Based on global indexes, US investment-grade corporate bonds currently yield more than 5 per cent. The Astrea issuances are more comparable to investment-grade corporate bonds, but such bonds are less accessible for retail investors due to the investment ticket size of $200,000 to $250,000.

The underlying PE portfolio for the latest Astrea 8 issuance comprises 38 PE funds by 27 managers, valued at US$1.5 billion. Buyout strategies comprise 76 per cent of exposure, and growth strategies, 24 per cent.

The portfolio is diversified across more than 1,000 companies, where the single largest exposure is 1.3 per cent of net asset value.
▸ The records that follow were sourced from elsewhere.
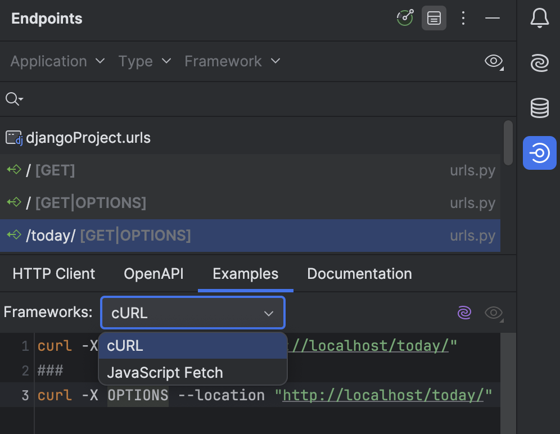Open the Notifications bell icon
560x434 pixels.
coord(539,18)
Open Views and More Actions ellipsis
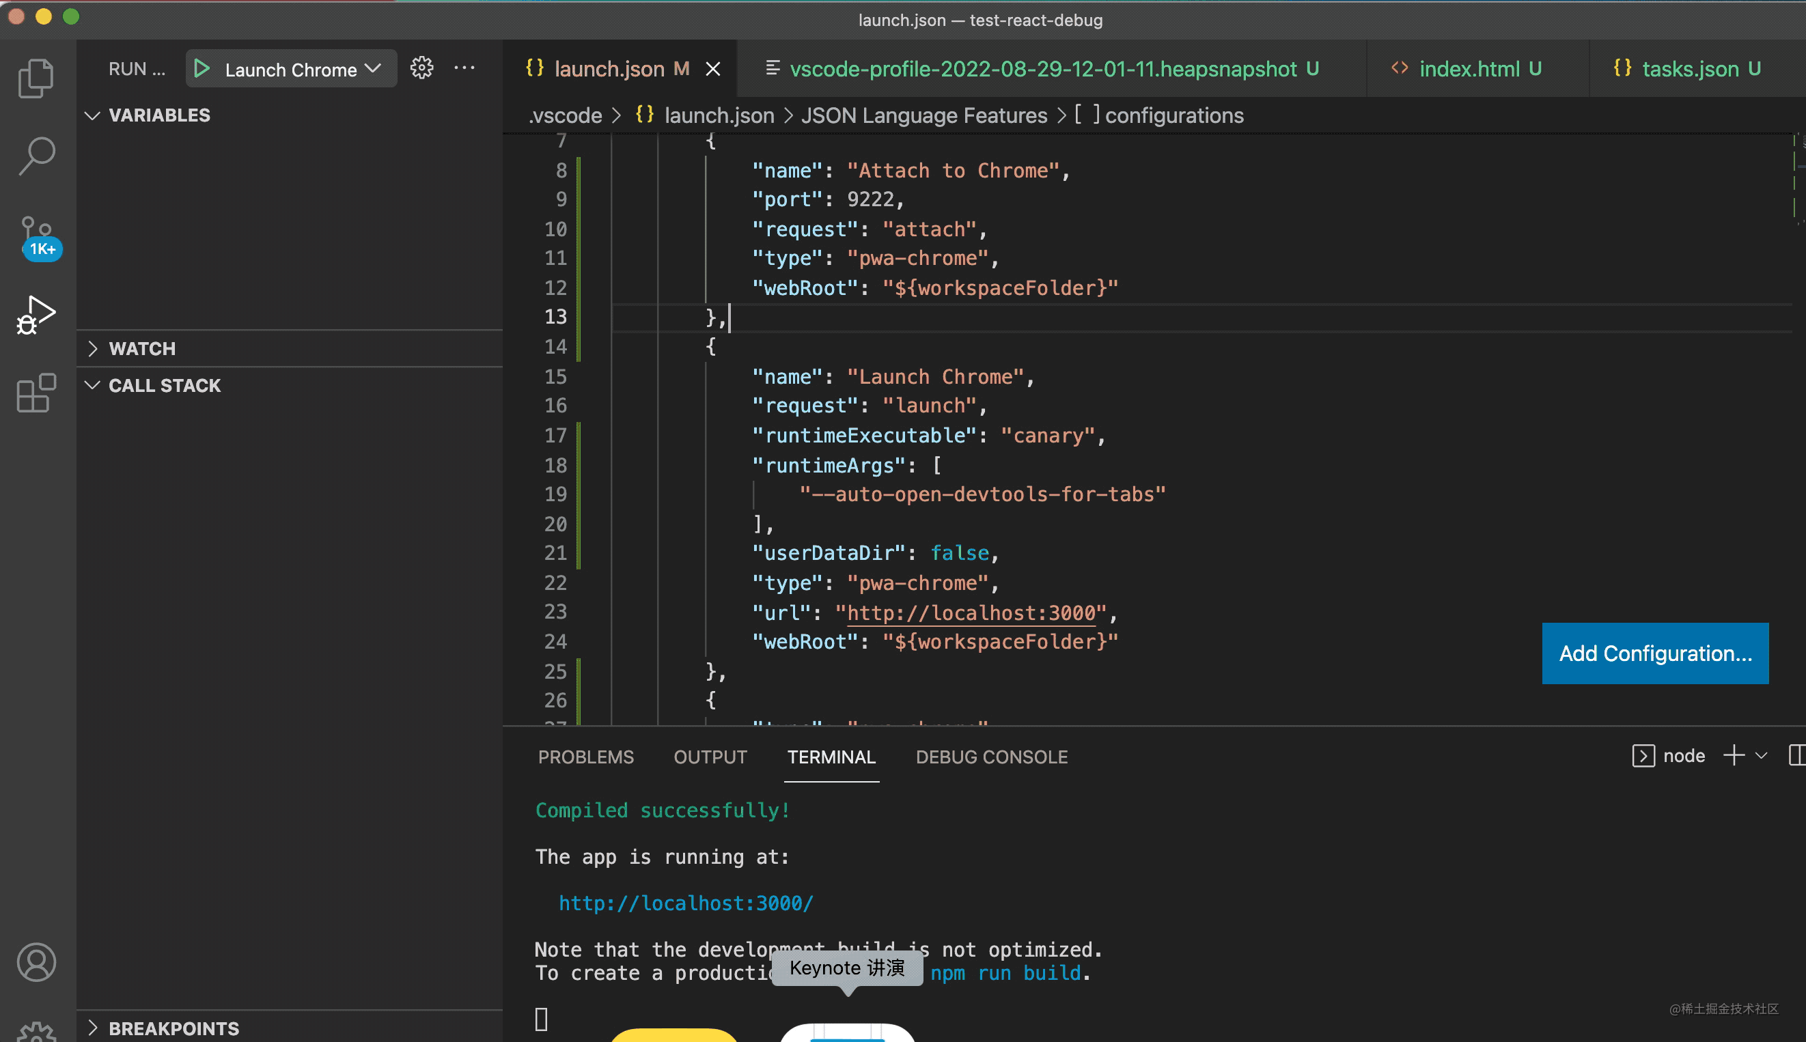This screenshot has height=1042, width=1806. 465,69
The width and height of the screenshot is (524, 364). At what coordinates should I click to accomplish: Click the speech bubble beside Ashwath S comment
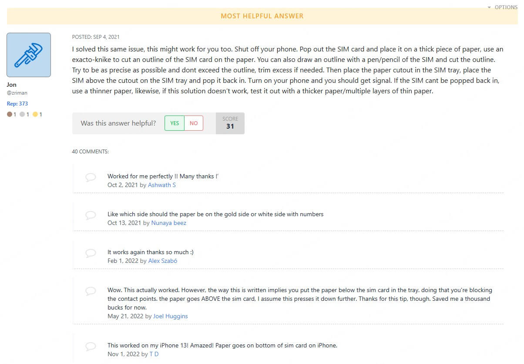tap(91, 177)
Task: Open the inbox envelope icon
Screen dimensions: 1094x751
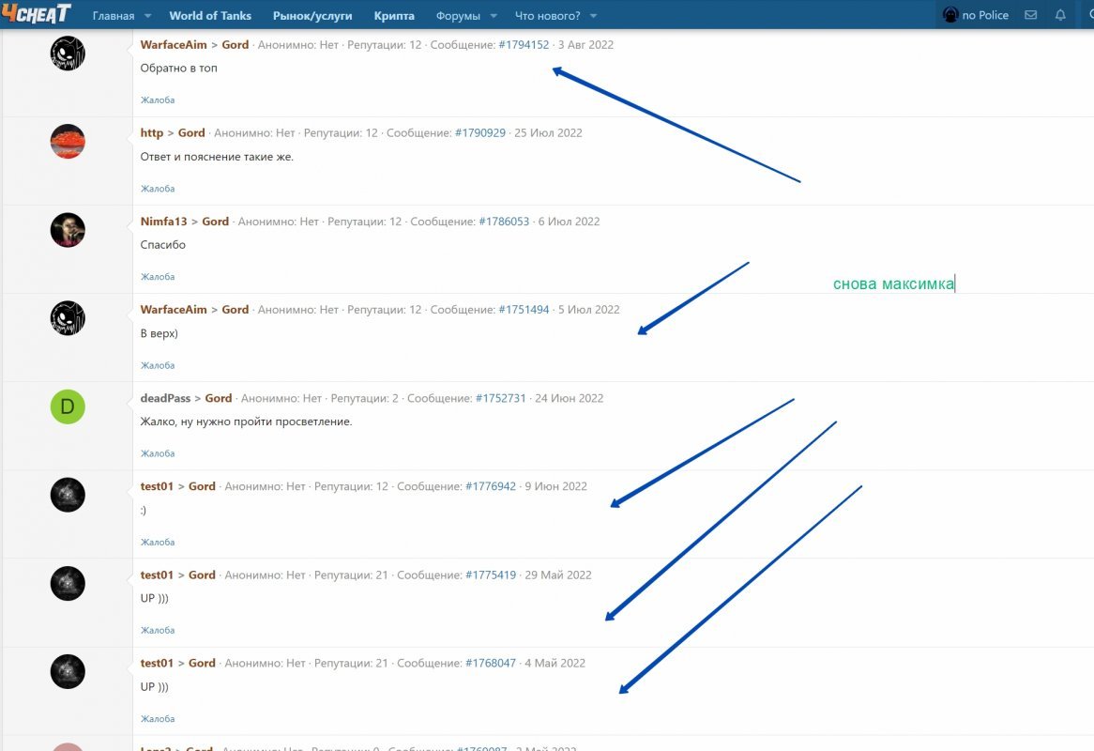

The weighted average fund age is 6.1 years, which is “highly cash flow generative”, said Azalea chief investment officer Chue En Yaw.

Mr Chue said mature PE funds are more likely to generate cash flow.

“Over 10 to 12 years of a fund’s life cycle, the first four to five years are the investing period. In the final five to 10 years, the fund is divesting companies to return cash to investors,” he said.

Cash flows from underlying holdings are used to fund coupon payments to bond holders.

Astrea funds are designed with structural features to protect retail investors.

To ensure alignment of interest, for example, sponsor Azalea will hold 60 per cent of the portfolio’s equity. The portfolio will need to lose 60.2 per cent of value before bond holders are affected. There is a reserve account to ensure a cash build-up to repay principal amounts, and the loan-to-value ratio must be maintained at under 40 per cent.

There is also a prescribed sequence of priority payments so that cash is reserved for retail bond holders.

Mr Wong Di Ming of Bondsupermart wrote in an analysis: “The Astrea portfolios have largely seen positive results over the years, especially demonstrated by their cash distributions, some of which have reached above 100 per cent of the net asset value. This illustrates a relatively resilient PE performance over the years, on top of being able to withstand the economic downturn during the Covid-19 pandemic...

“We like two aspects of the Astrea portfolios over the years – a deleveraging of the portfolios as shown by the falling loan-to-value ratios, and a growing assurance for bond holders with the consistent credit rating upgrades.”